| Document passage |
-------------------------

[HN Gopher] Language and shell in Go with 92% test coverage and ...
___________________________________________________________________
Language and shell in Go with 92% test coverage and instant CI/CD
[video]
Author : todsacerdoti
Score : 154 points
Date : 2024-08-30 15:09 UTC (1 days ago)
(HTM) web link (www.youtube.com)
(TXT) w3m dump (www.youtube.com)
| xiaq wrote:
| Hey, it's my talk, AMA :)
|
| If you're interested in Elvish, you may also be interested in the
| talk on its design - https://www.youtube.com/watch?v=wrl9foNXdgM
| HeralFacker wrote:
| Do you have a link to a copy of the video with captions?
| YouTube autogen doesn't cut it unfortunately. Or perhaps a
| written-form version (slide deck + transcript)?
|
| What's in the 8% not covered by testing?
| xiaq wrote:
| I don't have a version with captions, sorry. You can find the
| slidedeck at https://github.com/elves/elvish/blob/master/webs
| ite/slides/2...
|
| The remaining 8% mostly falls into the following categories:
|
| - Code that use OS functionalities that are cumbersome to
| mock in tests
|
| - Code paths that are triggered relatively rarely and I was
| simply too lazy to add tests for them
|
| Nothing is impossible to cover, but for whatever reason it
| was too much work for me when I wrote the code.
|
| However, it's worth mentioning that I only settled on the
| transcript test pattern fairly recently, and if I were to
| rewrite or refactor some of the untested code today I would
| add tests for them, because the cost of adding tests has been
| lowered considerably. So Elvish's test coverage is still
| increasing slowly as the cost of testing decreases.
| zvolsky wrote:
| Hey, thanks again for the talk and for answering my fork bomb
| question with a live demo!
| xiaq wrote:
| Thanks for your question and glad that you enjoyed it!
| hnlmorg wrote:
| I thought you handled the question really well. To be
| honest the whole talk was excellent. I'm gutted I missed it
| in person.
| xiaq wrote:
| Thanks! Murex talk when??? :)
| hnlmorg wrote:
| haha I can't present nearly as well as yourself but maybe
| one day.
|
| It's not easy to present though. I know on HN we see a
| lot of very clever people give some well executed
| presentations and it's sometimes easy to forget how much
| preparation and courage it takes to perform like that.
| And it's great to see how engaged people were with the
| content too.
|
| Sorry, this is less of a question and more just comment
| of appreciation.
| xiaq wrote:
| Thanks, I appreciate the comment the appreciation :)

-------------------------

| Data provided |

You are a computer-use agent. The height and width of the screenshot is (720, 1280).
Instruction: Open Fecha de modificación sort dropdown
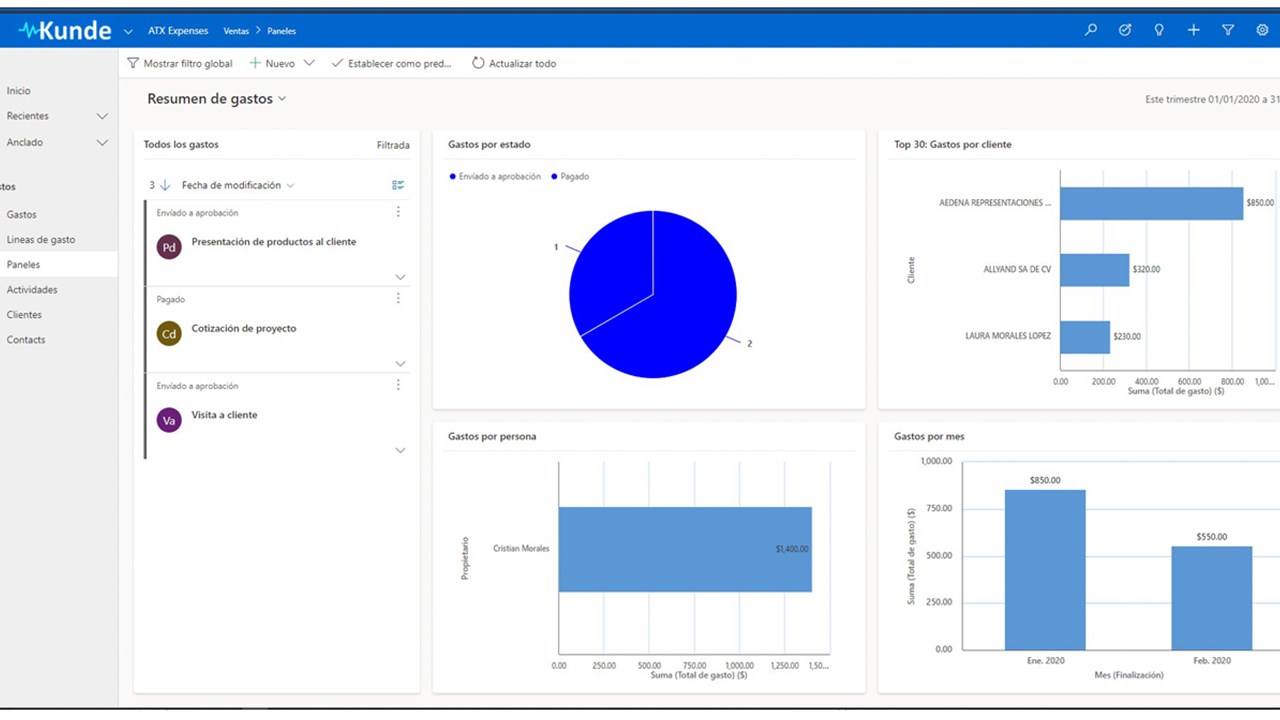(238, 185)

-------------------------

| To do |
1/ Return, word for word, the part of the Hacker News thread that opens with the words containing "[HN Gopher] Language" and closes with "web link (www.youtube.com)".
2/ Name every user shown writing a comment in the Hacker News thread, each name only once.
The data is separate material, unrelated to the Hacker News thread.

| Solution set |
1/
[HN Gopher] Language and shell in Go with 92% test coverage and ...
___________________________________________________________________
Language and shell in Go with 92% test coverage and instant CI/CD
[video]
Author : todsacerdoti
Score : 154 points
Date : 2024-08-30 15:09 UTC (1 days ago)
(HTM) web link (www.youtube.com)

2/
xiaq
HeralFacker
zvolsky
hnlmorg